A recent story has been circulating showing a white Polestar 2 electric car crashed into a residential garage. Initially, the headline attached to the story read, "Tesla Crashes Into Garage In Lake Forest Thursday." Later, the first word in the title was changed to "Car," but it was too late.

The story was all over social media, and media organizations, such as MSN, that share such stories, had already put it out there with the wrong headline, and it's still online. Moreover, even the original source has left its false tweets up instead of deleting them.

Below are the images related to the story, as well as an image of the original story with the wrong headline.


As far as we can tell, Lake Forest Patch hasn't yet put out a tweet with the new headline, or one explaining the issue. However, if you click on the story above, you'll see the new headline when the story opens.

The Orange County Fire Authority (first tweet above), which appears to be the original source of the news, didn't call the car a Tesla. It also didn't call it a Polestar 2. In many cases, reports don't actually name the car itself by make and model, though it's common to see the name if it's a Tesla.

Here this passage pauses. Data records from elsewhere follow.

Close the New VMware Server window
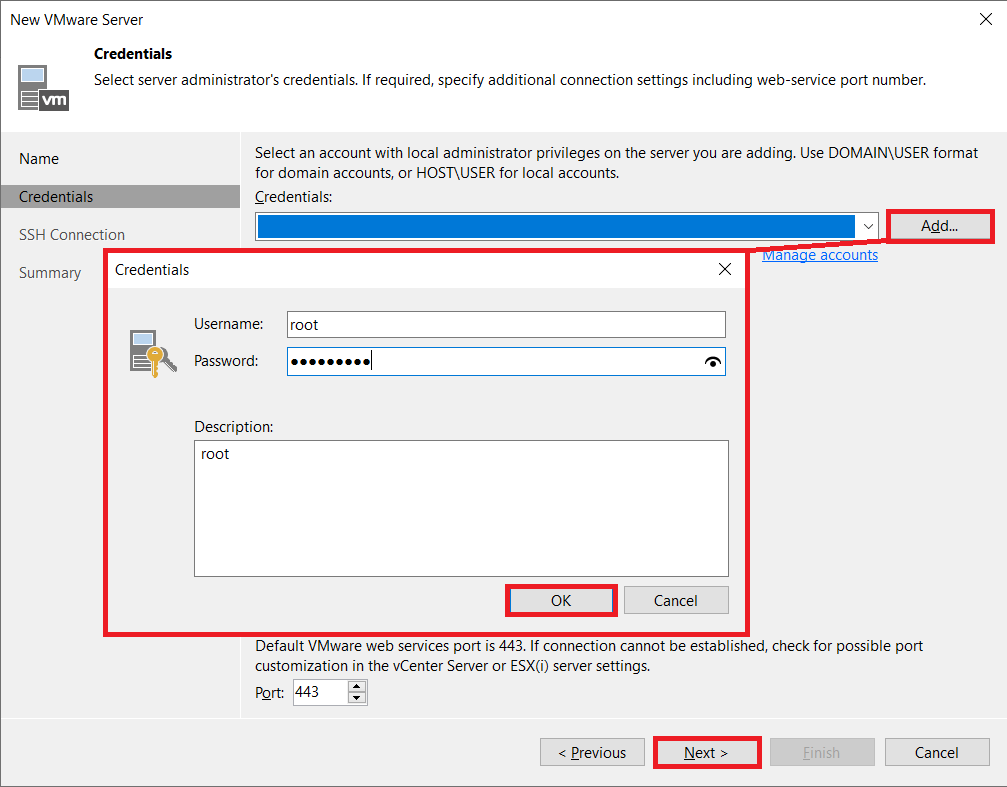Viewport: 1007px width, 787px height. click(985, 19)
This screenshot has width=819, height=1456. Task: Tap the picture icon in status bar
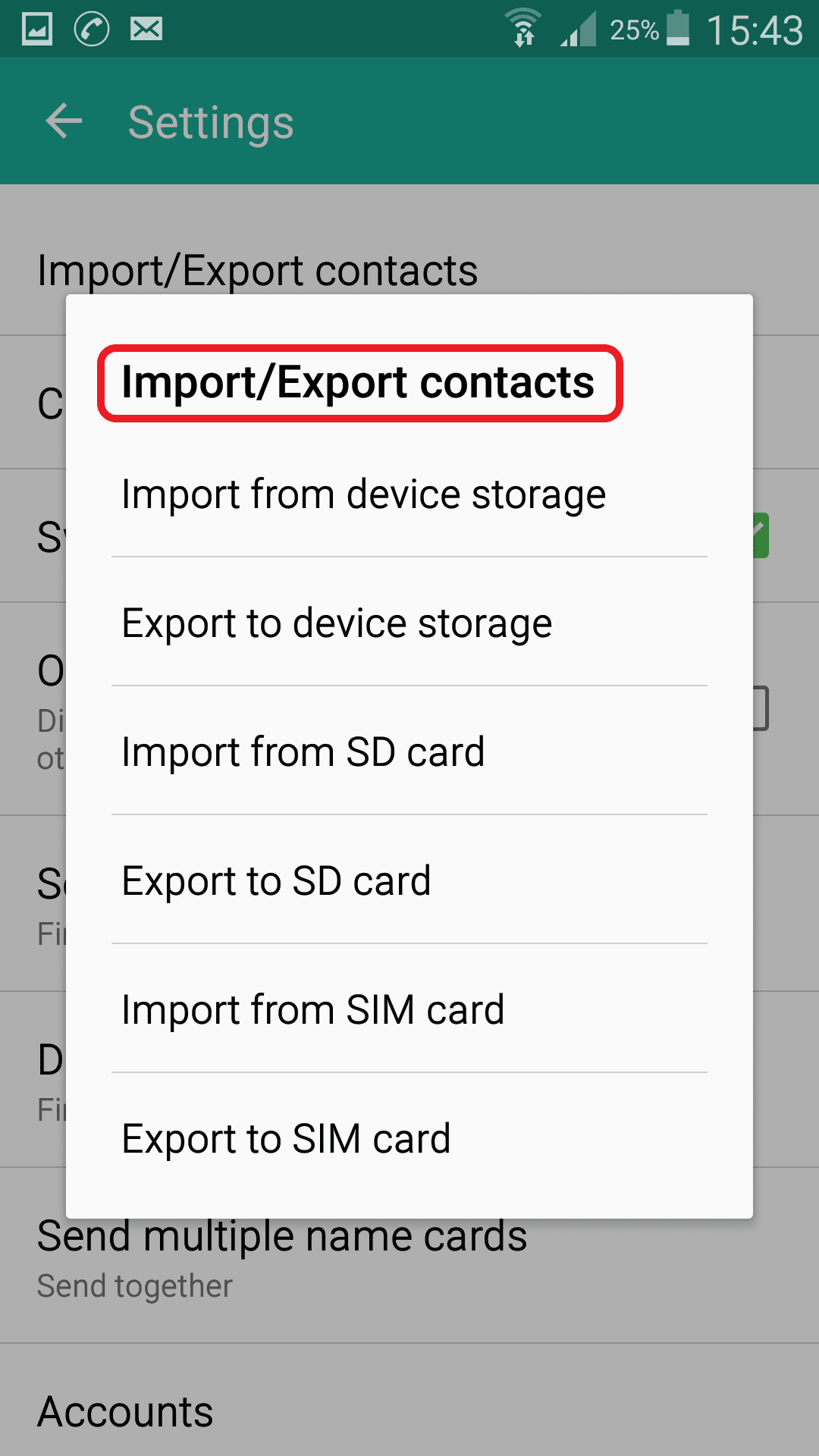36,30
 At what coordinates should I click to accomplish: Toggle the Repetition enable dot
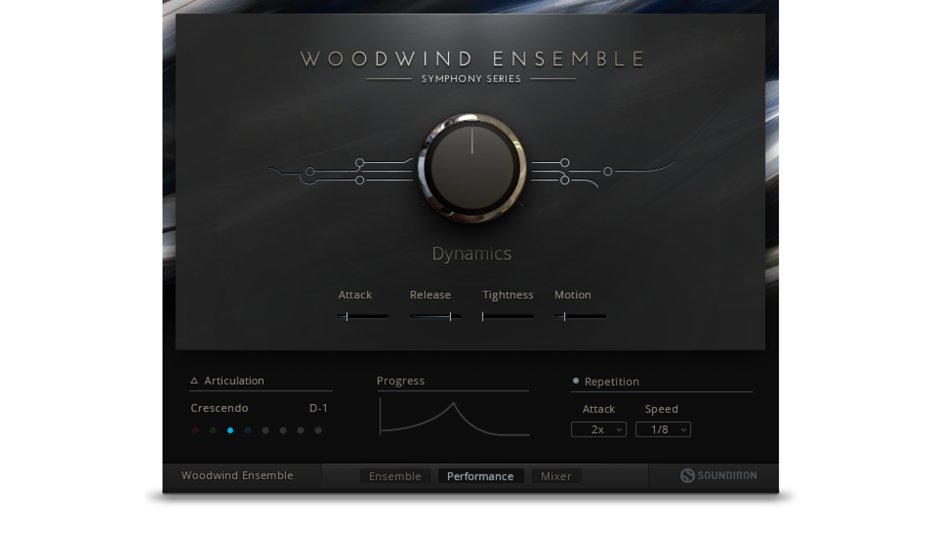tap(576, 381)
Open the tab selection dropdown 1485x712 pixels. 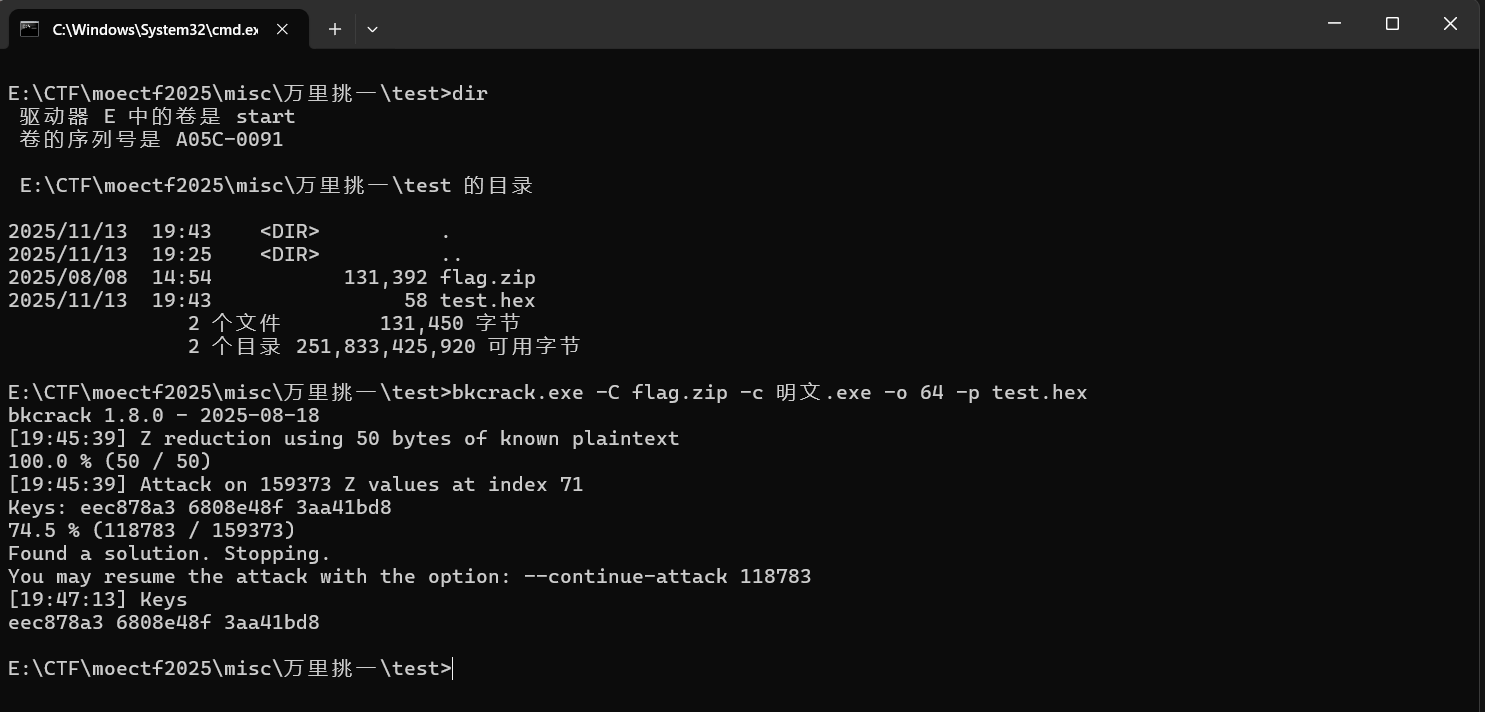[x=372, y=29]
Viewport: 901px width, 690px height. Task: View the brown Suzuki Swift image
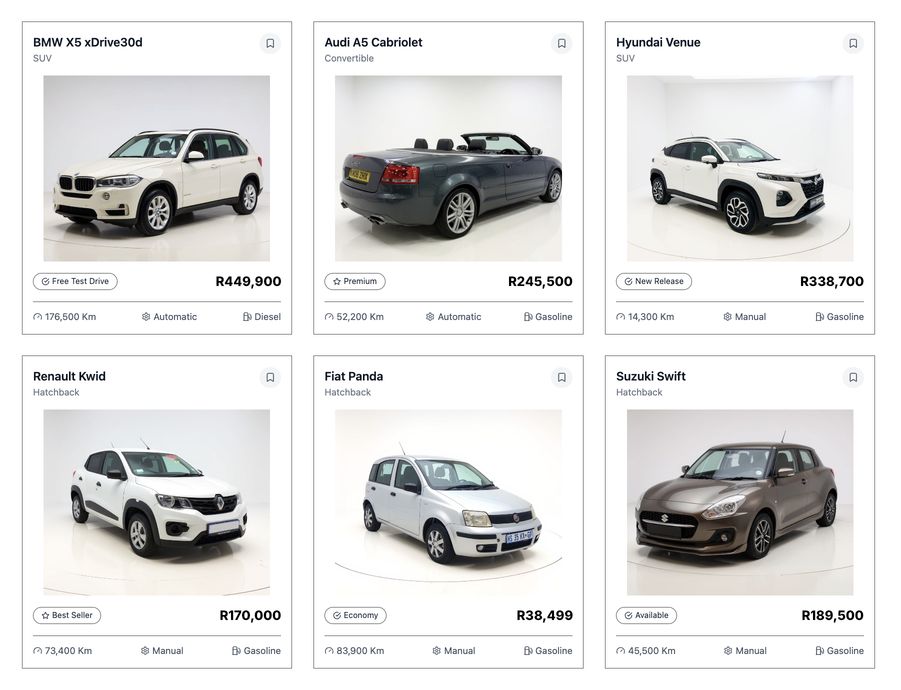coord(740,502)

The Lake Forest Patch took the news from the fire department and wrote their own story and headline. After realizing the mistake, the Patch not only change a word in the title, but also swapped "Tesla" for "Polestar" in the first sentence and added the following editor's note. 

"*Editor’s note: the original version of this article mistakenly identified the car involved in the crash as a Tesla. The car photographed above is not a Tesla."

A fresh tweet with the same information would have also been helpful. Hopefully, the Patch has reached out to MSN to get the false content removed or updated. Fortunately, no one was hurt in the incident.